Is Web 2.0 simply about looks though? Is it not about the technology? I think we can all agree that del.icio.us is another Web 2.0 service that is quite ugly. Still, its received rave reviews from you.

I think there is quite a conflict of interest when it comes to your thoughts on Memeorandum and Blogniscient. After all, Gabe appears to be a pretty good friend of yours (seen pictured with you here and here) and has even stayed out at your house (I’m not sure if he is still there but his blog seems to show Atherton as his new city of residence).

In most cases where there are multiple companies or products in the same space (take AJAX calendars for example), each still are given an objective and thoughtful review. Blogniscient, however, has never been given an analysis on its own terms. Even the title of your post was called Blogniscient v. Memeorandum.

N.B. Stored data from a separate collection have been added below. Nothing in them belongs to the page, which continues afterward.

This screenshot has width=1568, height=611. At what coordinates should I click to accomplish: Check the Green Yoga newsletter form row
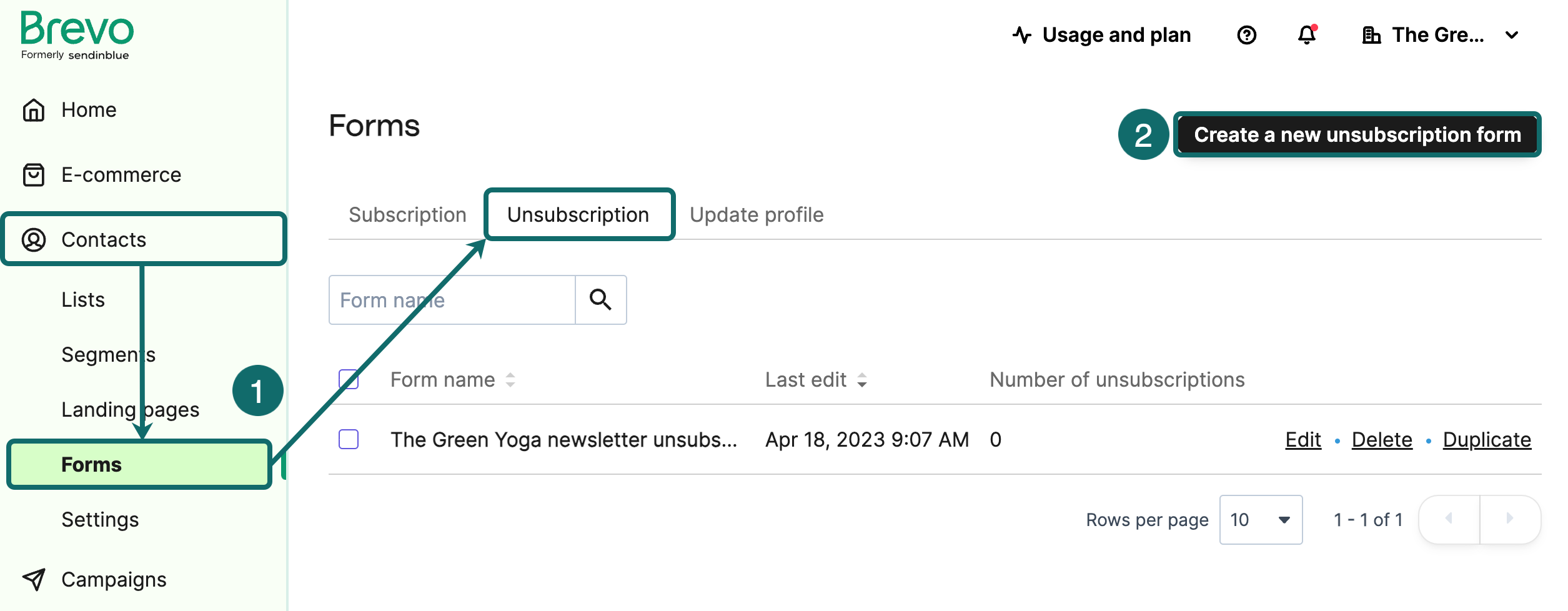click(349, 439)
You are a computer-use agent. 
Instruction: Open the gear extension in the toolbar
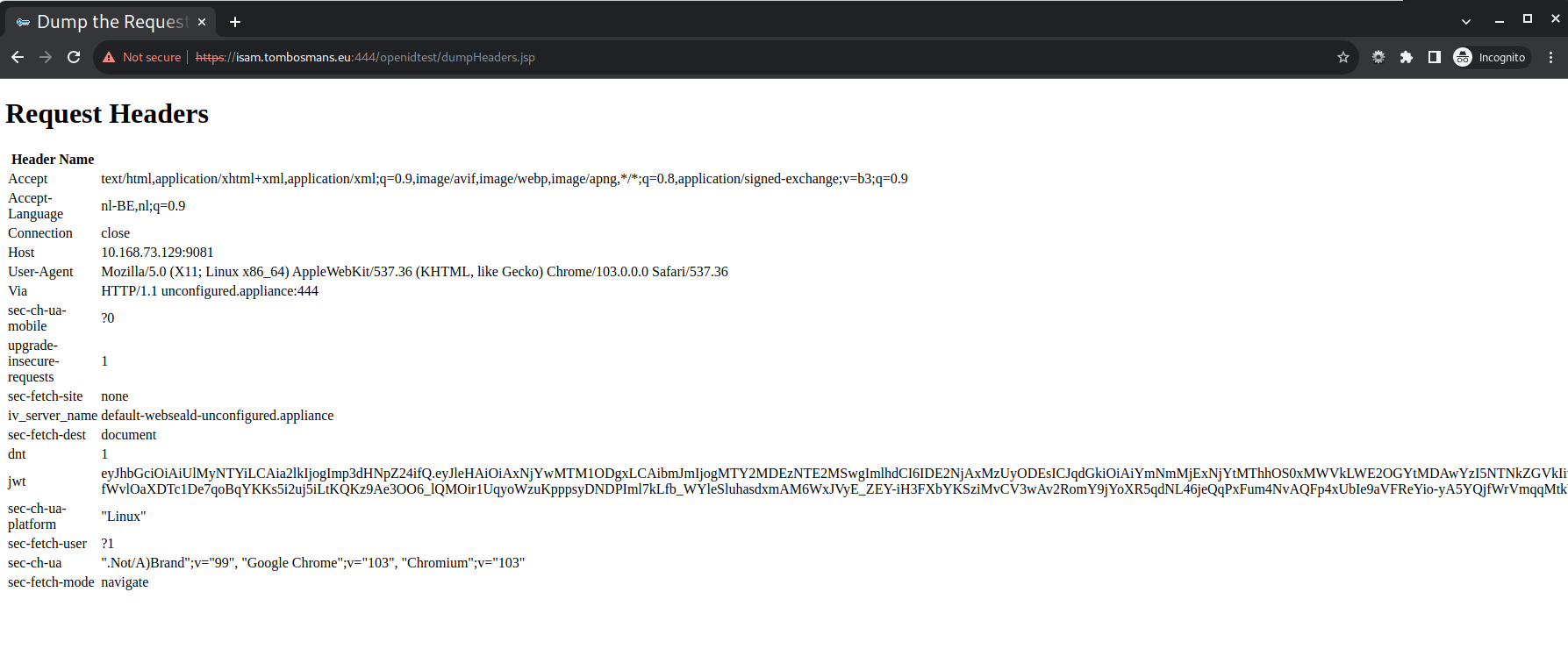tap(1378, 57)
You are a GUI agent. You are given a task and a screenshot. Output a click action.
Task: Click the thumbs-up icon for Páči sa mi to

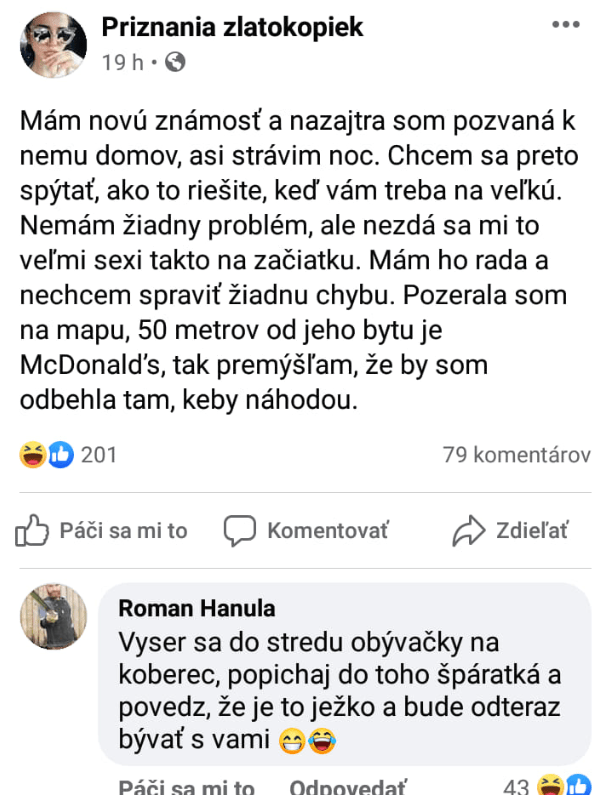click(x=32, y=530)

Your follow-up comment showing the stats of Memeorandum against Blogniscient also seems rather unfair, considering Memeorandum has received an overwhelming amount of coverage on blogs like yours and Scoblelizer (although Robert actually has covered Blogniscient prior to yesterday). Case and point, as I wrote this post, Robert has a new post up called How to get on Memeorandum.

You might say that I also have a conflict of interest due to the nature of my relationship with Blogniscient. I’ve gone to bat for them in the past though, before ever doing any work with them or having any conversations of substance with Ben. I gave Blogniscient coverage because I valued the technology and overlooked a terrible interface. After sitting down to learn about Ben’s vision, I found it fascinating – I knew we could do something about the design issues.

As I commented on your blog some time back, I value it most as an objective resource, a fact based encyclopedia for Web 2.0 products and services. I understand that occasionally there will be some editorializing (as in the case of Inform.com) but I hope to see that reserved for your new companion blog going forward – and I plan on reading that one as often as TechCrunch. If you truly believe in letting the web decide, then I think TechCrunch can serve us best as an unbiased source for tracking Web 2.0. I know that’s a tough challenge but you seem more than capable for being up to the the task.

I hope you find these thoughts constructive and not overtly critical or presuming.

Best,

Ken Yarmosh
TECHNOSIGHT
Technology Consultant

P.S. – Sorry to present these thoughts in this fashion but previous emails have gone unanswered.

update: Mike didn’t take kindly to this letter. He believes I never revealed my role as a paid consultant when writing about Blogniscient (which I did when Blogniscient became my client just under two weeks ago via my interview post). You can read my comment on his blog (at which I also reveal that I was paid $100 caffeine money for this job). Scoble also chimed in.